Up for election in 2011 is Rafael Palmeiro. Obviously and without argument his career deserves a plaque in Cooperstown. Yet almost as obvious is the fact that he will not get in next year. He might never get in. I'm not sure how this will play out. But I don't wish to delve into whether he should or shouldn't, whether Bonds should (he should) or any of these steroid suspects should get in the Hall. I am more interested in the guys with no dirt, big names and big numbers, who I watched play and I just don't see it.
Let's take Jeff Bagwell, up for election next season. Sure, he's a fine player. His numbers are great: 449 career home runs, over 1500 RBI's, won a league MVP with two other top three finishes, won a Rookie of the Year award, and has a career line of .297 .408 .540. For the uninitiated, those three figures are his career batting average, on-base percentage and slugging percentage. All three are tremendous. His career OPS ranks in the top 25 all-time. Yes all-time. His numbers are Hall-worthy. There's no doubt. But it's Jeff Bagwell. Sure, I rooted for an AL club in the 90's, (the Yankees) and Bagwell played his whole career in the NL, but I never recall a time where I was afraid of Jeff Bagwell coming to the plate. I guess his MVP season, pitchers tried to avoid him, yet he still doesn't remind me as an intimidating player. He's no Andre Dawson in this case. If his numbers get him in, then good for him. Yet I don't see it. I never thought of Jeff Bagwell, at any point of his career, as a Hall of Fame player.
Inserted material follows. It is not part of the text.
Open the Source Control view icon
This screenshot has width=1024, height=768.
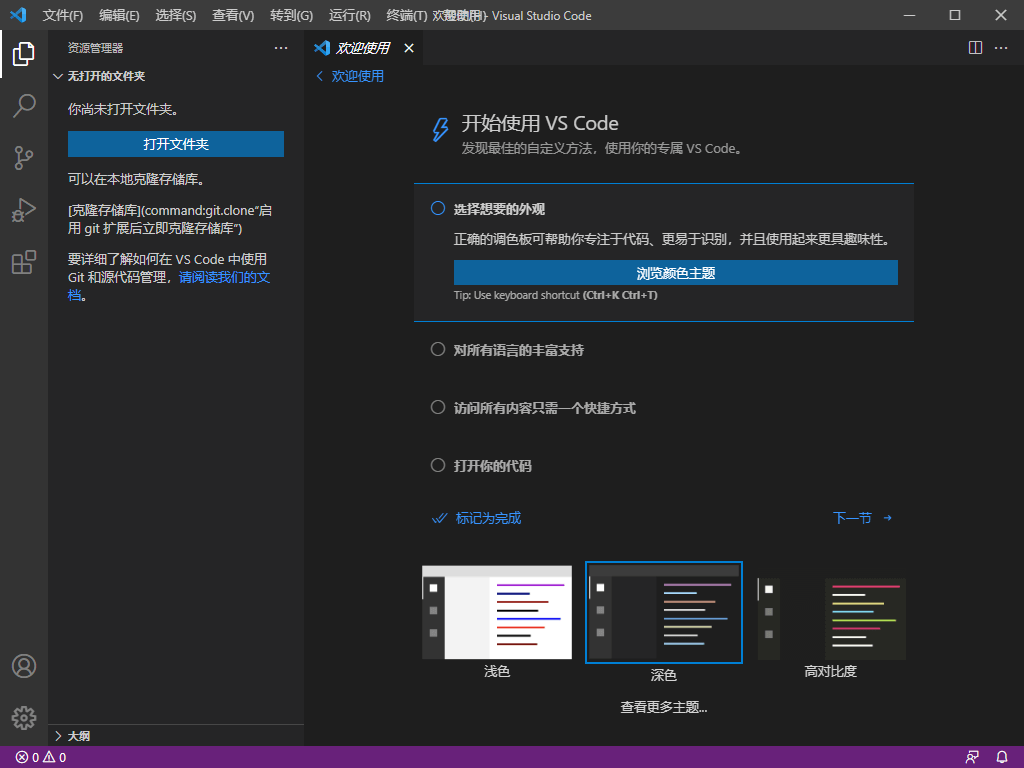click(24, 157)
Larry Walker is up in 2011 as well. Now you're saying to yourself, "Larry Walker is not getting in the hall of fame." I would have agreed with you wholeheartedly just remembering him play, but then I looked up his stats. Walker has over 350 home runs, 230 steals, over 450 doubles and also won a league MVP. Remember Bagwell's line? Well Walker's actually beats it. With a career .313 .400 .565, Walker ranks 16th in history in career OPS. Those numbers are epic, dare I say, historic. Maybe we can discount him a little for playing in Coors Field all those years. Or maybe we can discount him for being Larry Walker. Weren't teams more afraid of Todd Helton anyway?
Maybe I am being unfair but I just can't picture these guys in such historic context. They don't pass my 'eye test.' When I picture Bagwell or Walker or Mike Mussina or Andy Pettitte, I don't see a hall of fame talent. These guys were all really good. On occasion, they were near the top of the world. But should a handful of great seasons, mixed with longevity really get someone into Cooperstown?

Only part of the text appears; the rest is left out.